Yang kedua sensus, kalau dulu UKG hanya dengan sampling. Saya bilang tak bisa kalau hanya pakai sampel. Setiap individu harus diuji, untuk dapat tahu mana guru yang tahu dan tidak tahu. Sekarang sudah 95 persen guru yang ikut UKG, ndak usah khawatir. Ketiga, kredibilitas instrumen. Saya bilang pengembangan instrumen UKG melalui tujuh tahapan, kita punya standar kelulusan guru (SKG), indeks pencapaian kompetensi (IPK). Kalau orang ahli indikatornya bagus.
Dibuat blueprint, kan gitu. Dari situ dibuat soal yang dibuat sebagai upaya untuk mencapai kredibilitas soal supaya valid dan reliable, maka penyusunnya orang yang ahli di bidangnya. Ditelaah oleh ahli profesor dan doktor juga, serta asosiasi profesi juga dilibatkan. Itu bukan orang sembarangan yang menelaah soal. Untuk soal mesin, misalnya pihak Astra ikut. Soal tata boga, chef eksekutif hotel ikut terlibat. Karena, untuk guru SMK yang akan mendidik siswa agar siap di bidang industri. Jadi, soalnya dibuat nggak sembarangan, ini perbedaannya.
Anda optimistis kualitas guru akan meningkat?

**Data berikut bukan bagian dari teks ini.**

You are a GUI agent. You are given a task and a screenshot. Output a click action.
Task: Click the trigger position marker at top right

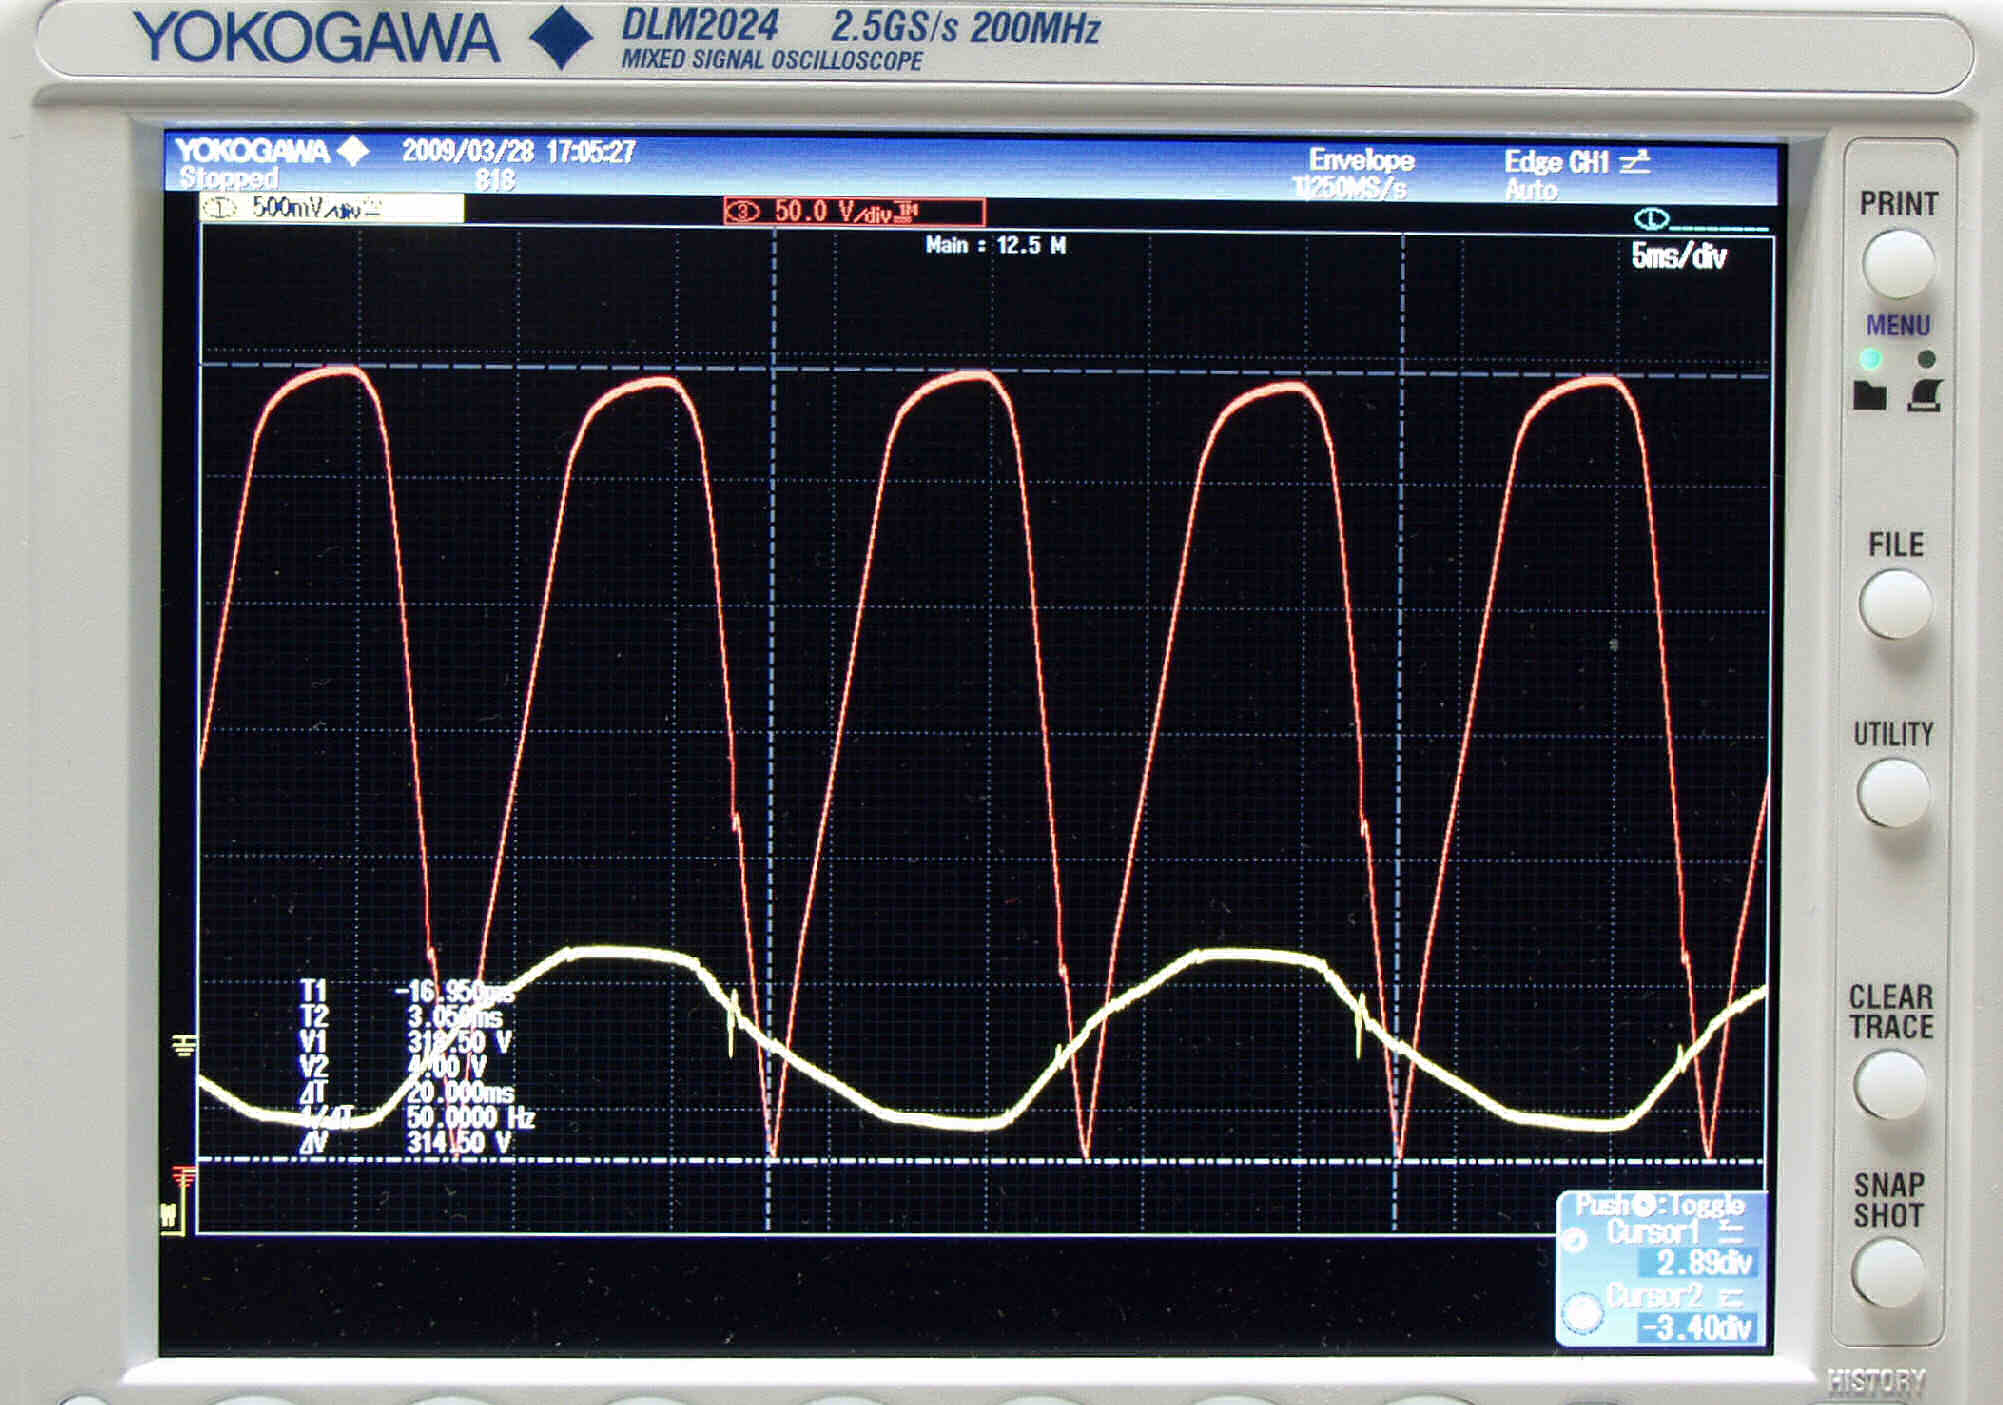coord(1651,219)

Guru untuk mendapat nilai itu harus diperbaiki. Untuk mendapatkan nilai itu harus dipersiapkan. Kalau tak disiapkan kasihan guru-guru kita. Dilatih, ditingkatkan kompetensinya, tapi tak tahu apa yang harus ditingkatkan. Selama ini, cuma dikasih diklat, diklat saja, seperti itu. Kita akan melakukan perbaikan. Nanti modul perbaikan kita upload ke dunia maya. Nanti bisa digitalisasi dan dimasukkan ke dalam server, dengan begitu guru bisa download. Guru bisa belajar di mana saja, itu kebaruan yang kita tawarkan.
Kita juga adakan program Yuk Sharing. Apa yang disharing? Pemerintah punya kewajiban iya, pemda punya kewajiban iya, termasuk guru sendiri untuk memperbaiki diri. Ini yang saya katakan peningkatkan kualitas guru kita mulai. Jadi, fungsi UKG untuk pemetaan dan perbaikan jelas. Dengan ini, setiap daerah berbeda treatment-nya, apa yang harus diperbaiki jelas.